[Stored data entries]

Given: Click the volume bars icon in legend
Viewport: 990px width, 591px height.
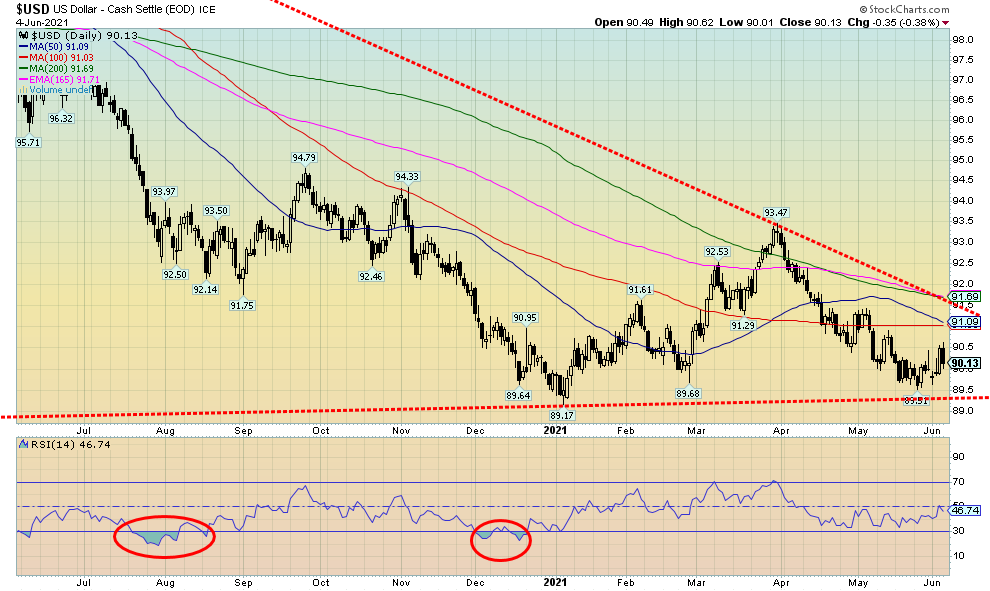Looking at the screenshot, I should [x=24, y=90].
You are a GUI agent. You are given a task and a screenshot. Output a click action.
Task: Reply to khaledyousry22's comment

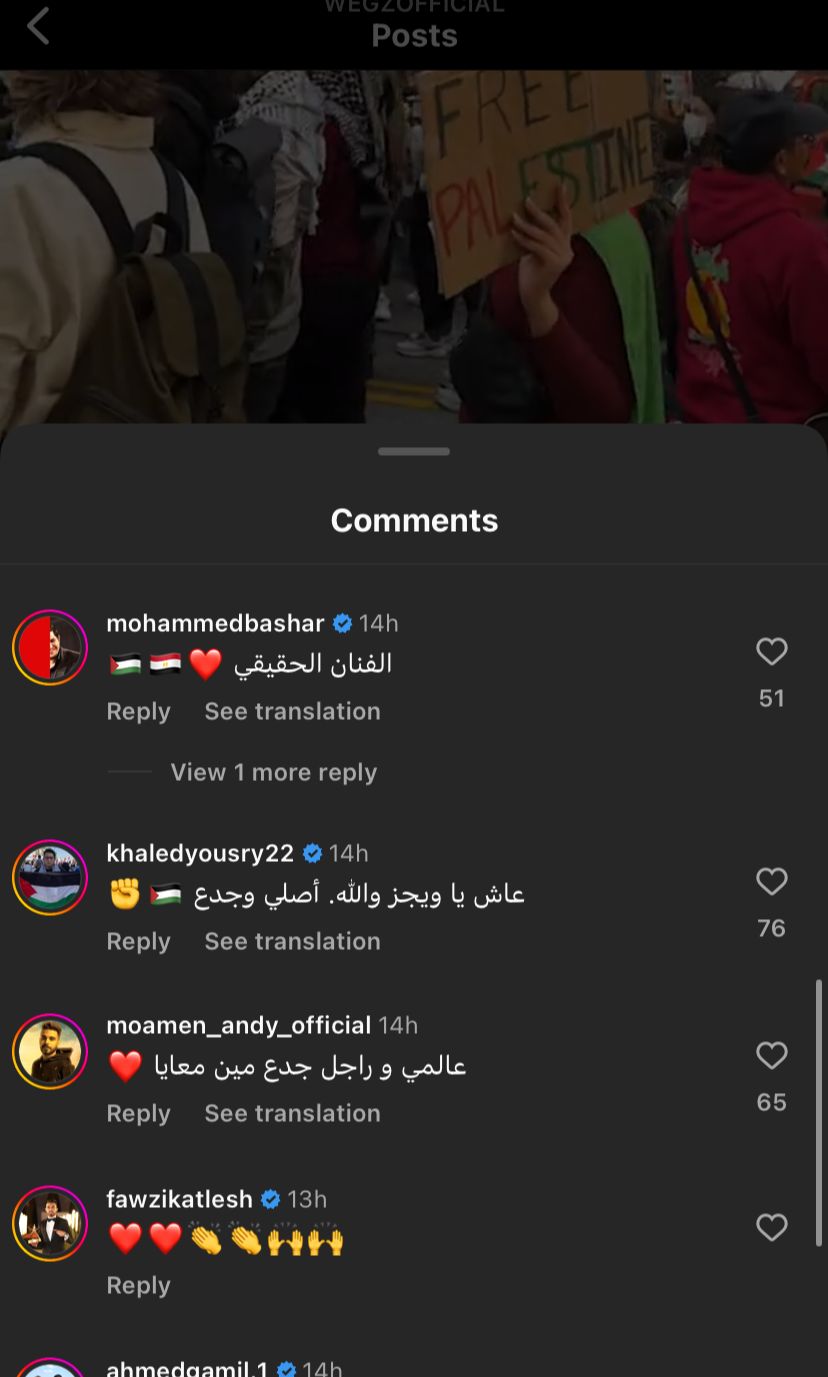(138, 941)
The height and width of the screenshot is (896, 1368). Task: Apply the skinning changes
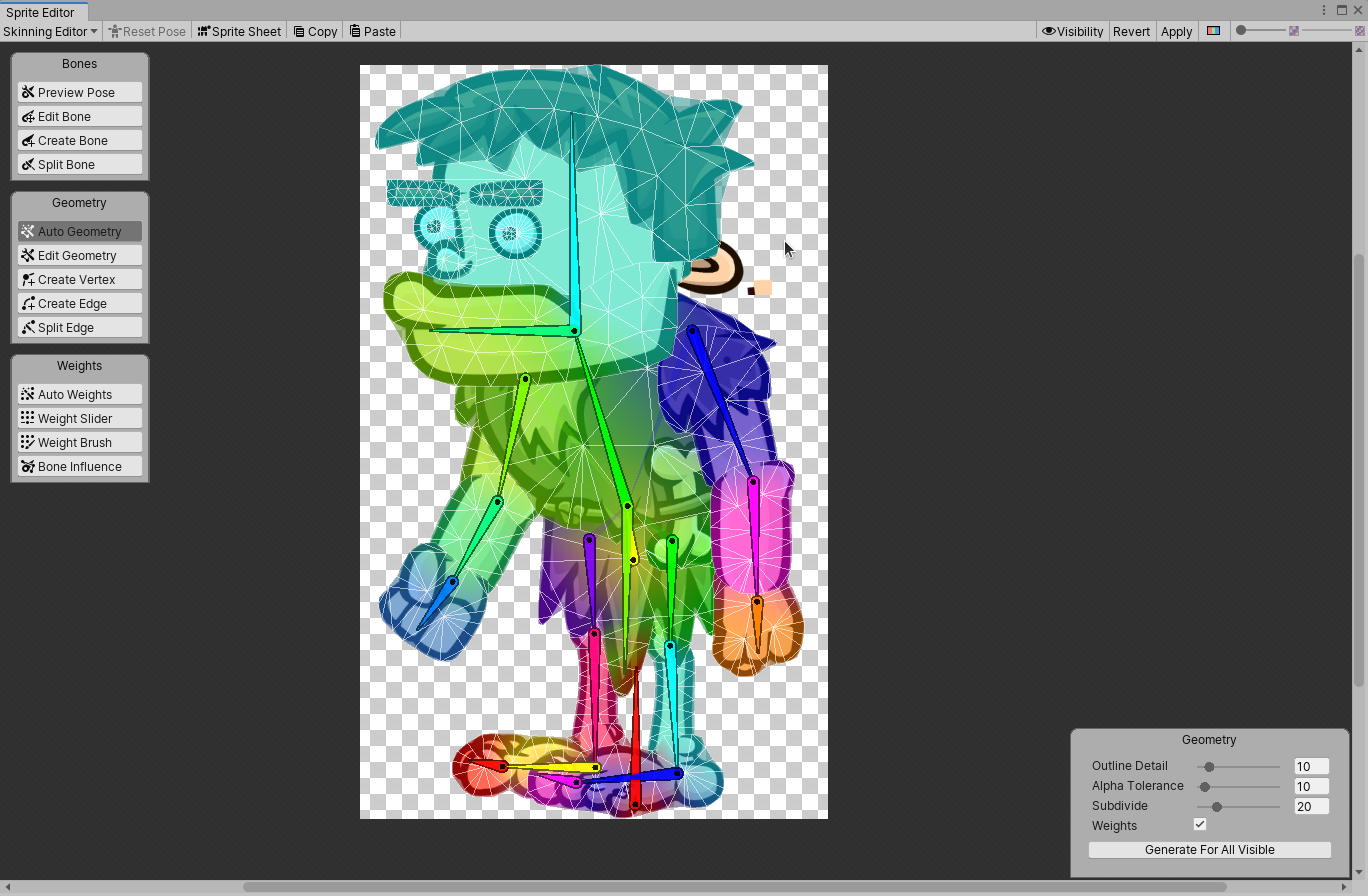tap(1176, 31)
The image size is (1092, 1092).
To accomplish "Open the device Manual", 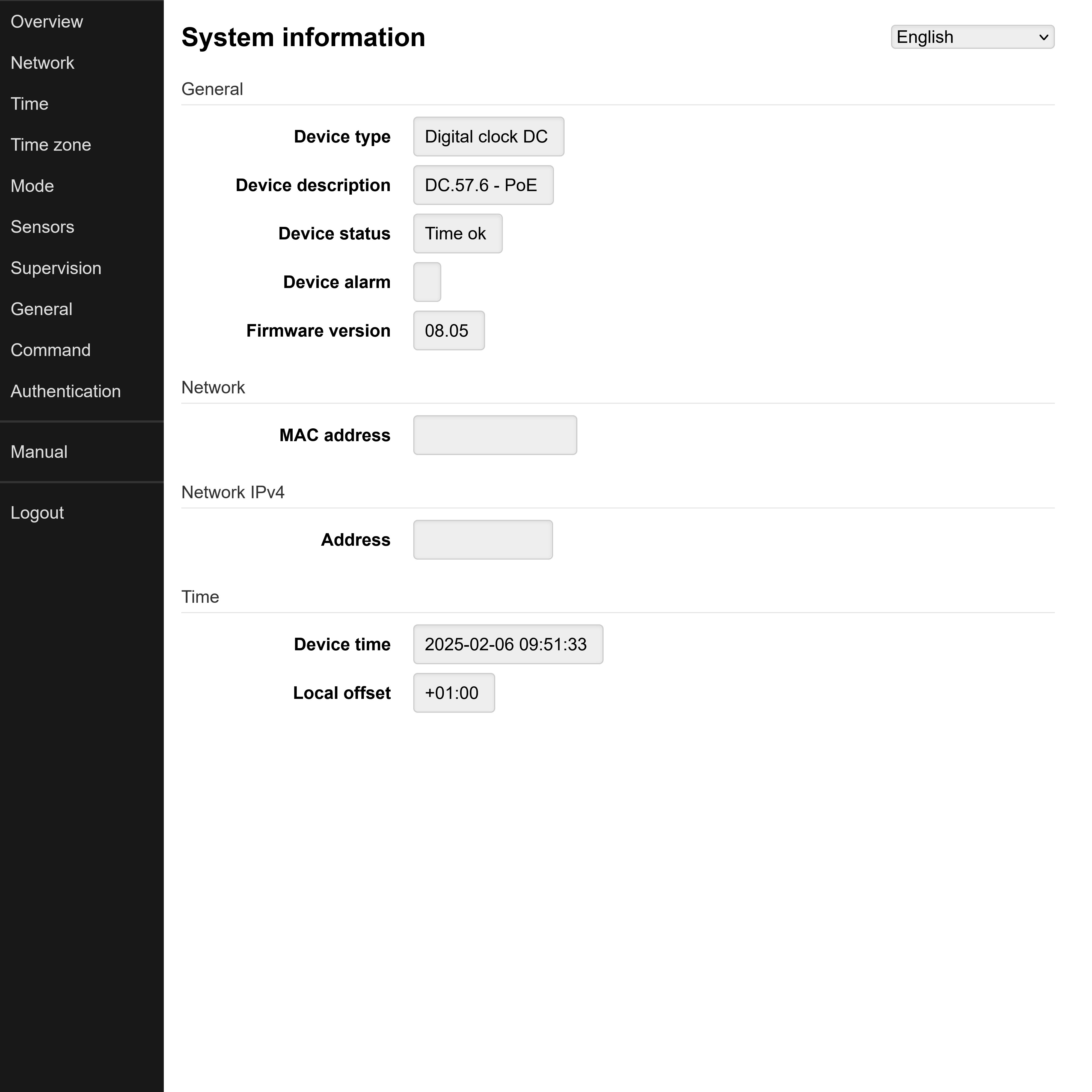I will [x=38, y=452].
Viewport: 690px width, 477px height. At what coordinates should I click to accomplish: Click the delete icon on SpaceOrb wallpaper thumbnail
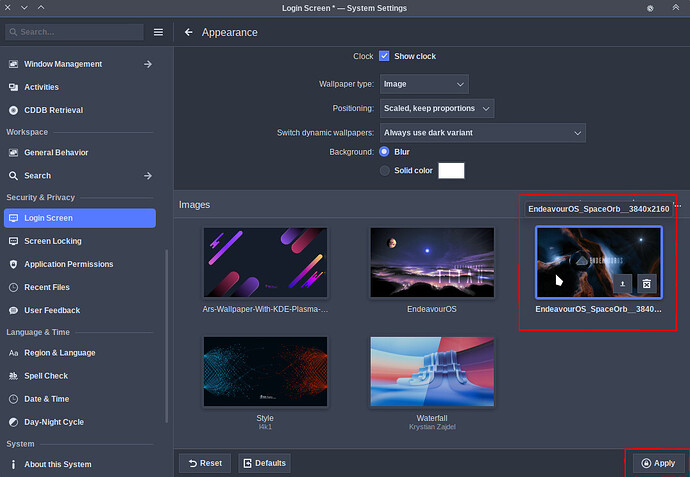tap(646, 284)
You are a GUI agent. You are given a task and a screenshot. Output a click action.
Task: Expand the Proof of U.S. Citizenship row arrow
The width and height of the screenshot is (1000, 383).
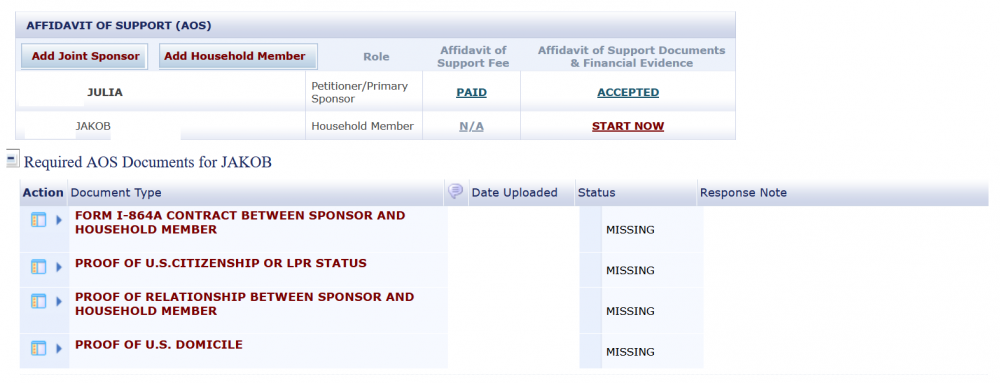pos(59,267)
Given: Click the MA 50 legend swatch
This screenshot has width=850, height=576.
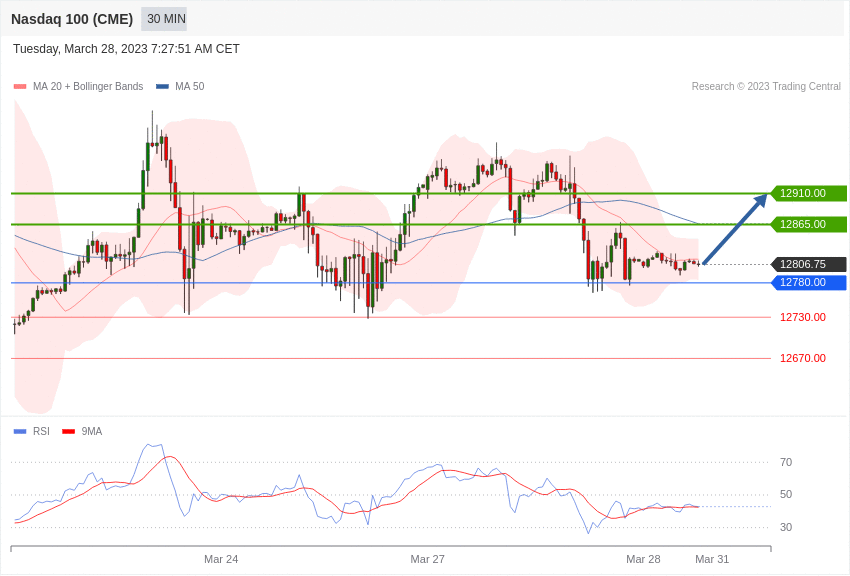Looking at the screenshot, I should tap(162, 87).
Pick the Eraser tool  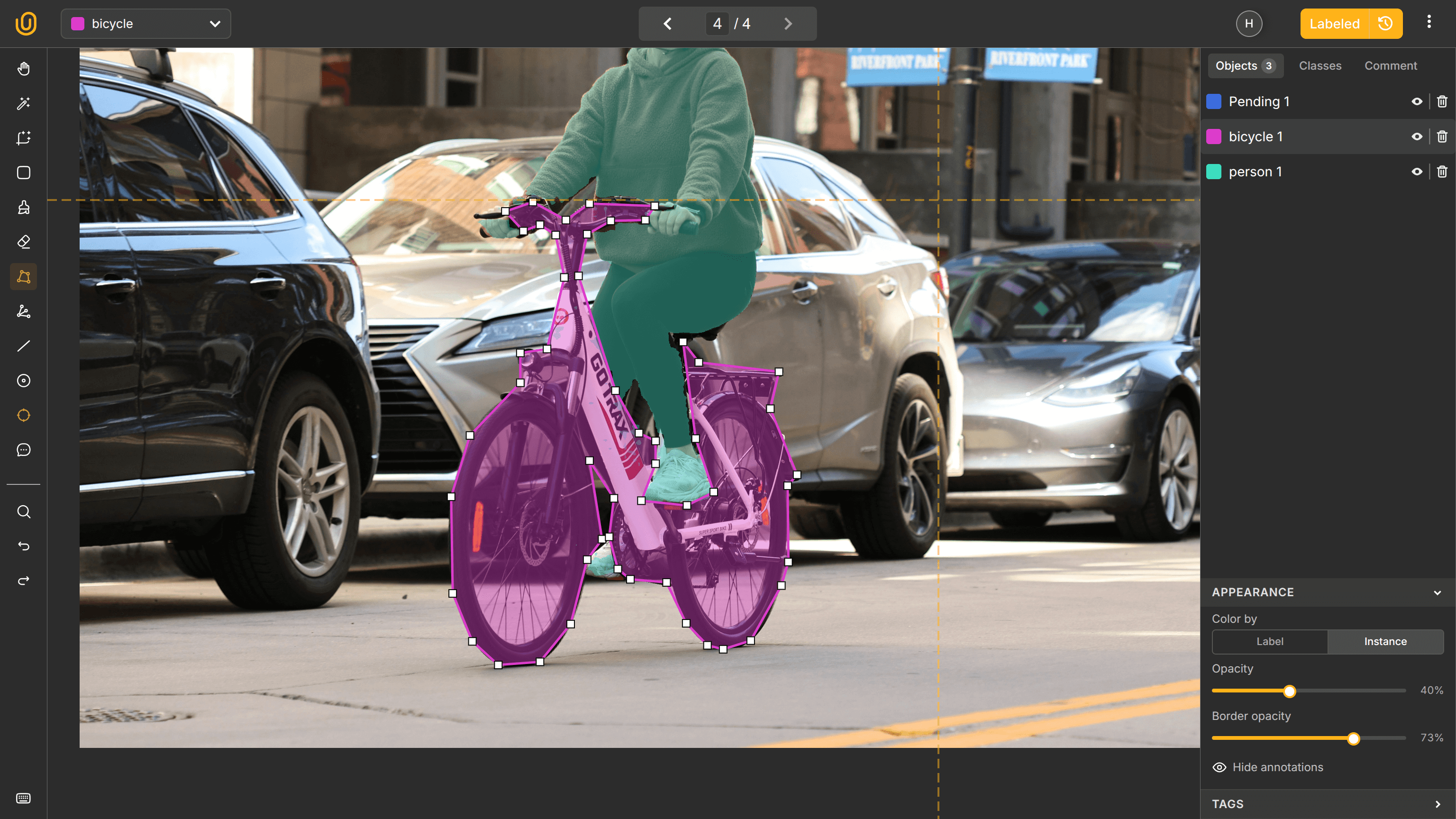(x=24, y=242)
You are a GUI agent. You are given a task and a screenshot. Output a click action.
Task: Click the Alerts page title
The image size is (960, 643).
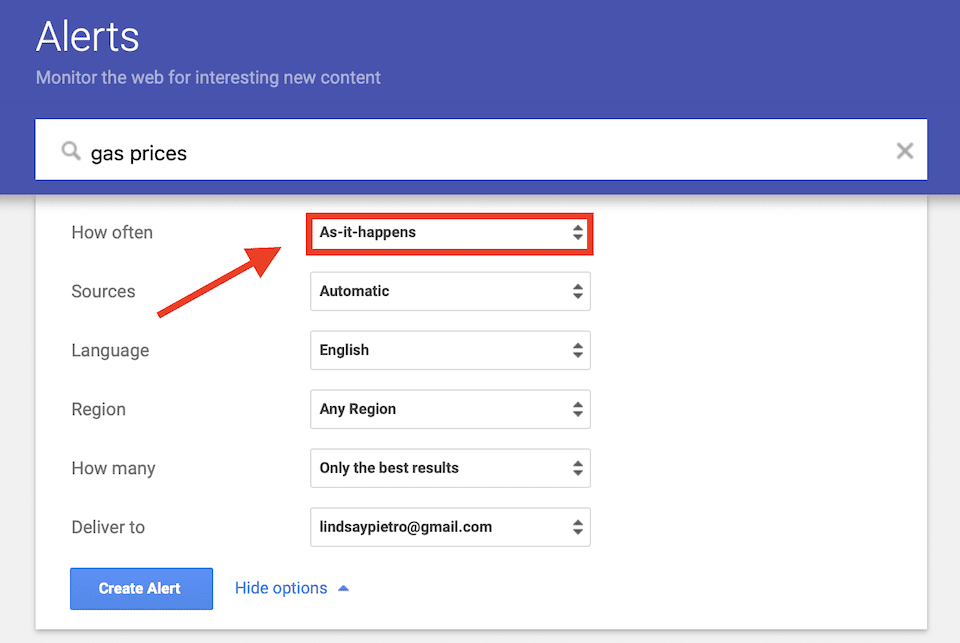point(88,37)
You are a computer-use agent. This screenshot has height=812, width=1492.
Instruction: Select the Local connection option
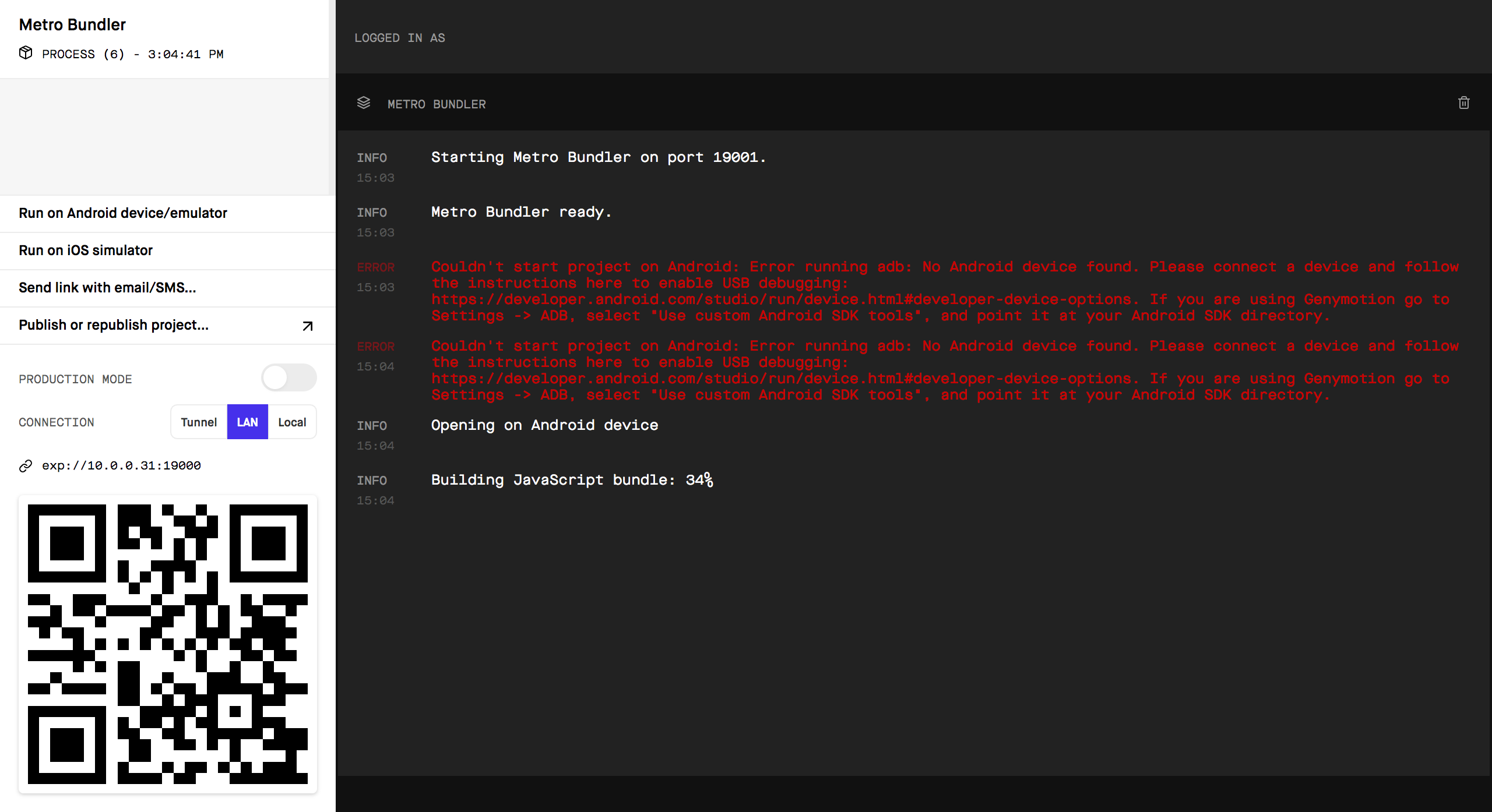tap(292, 422)
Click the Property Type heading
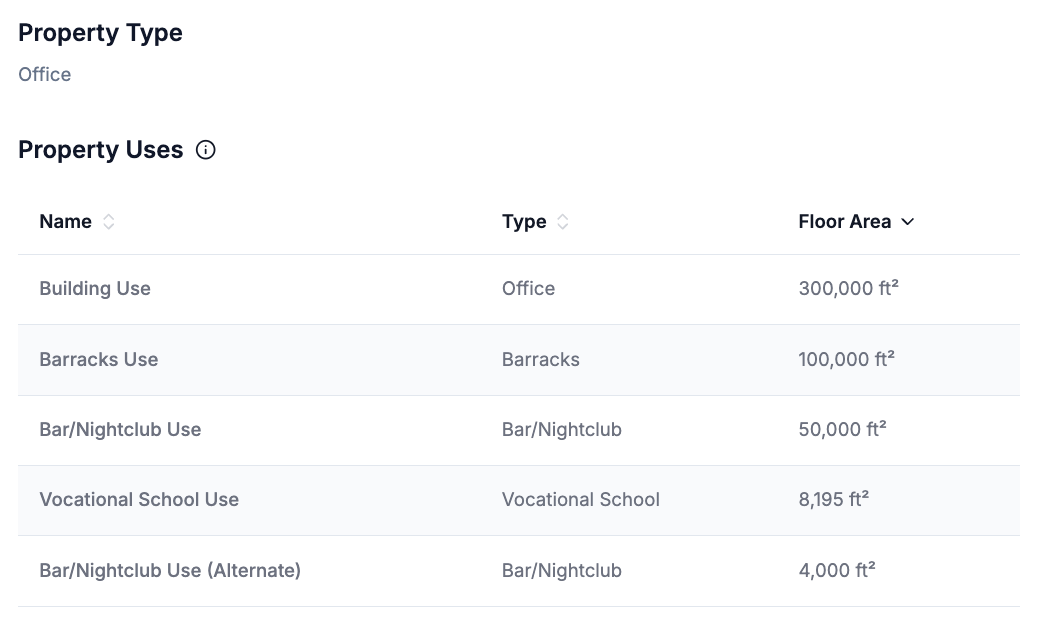 pos(100,33)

• Work to do
Copy out the items word for word, from the line containing "You are a computer-use" through the end of the items, with both ends included. Leave the pictures out.

• Answer to this exercise
You are a computer-use agent. This screenshot has height=812, width=1492.
Instruction: Select the Local connection option
tap(292, 422)
Click the Property Type heading
 pos(100,33)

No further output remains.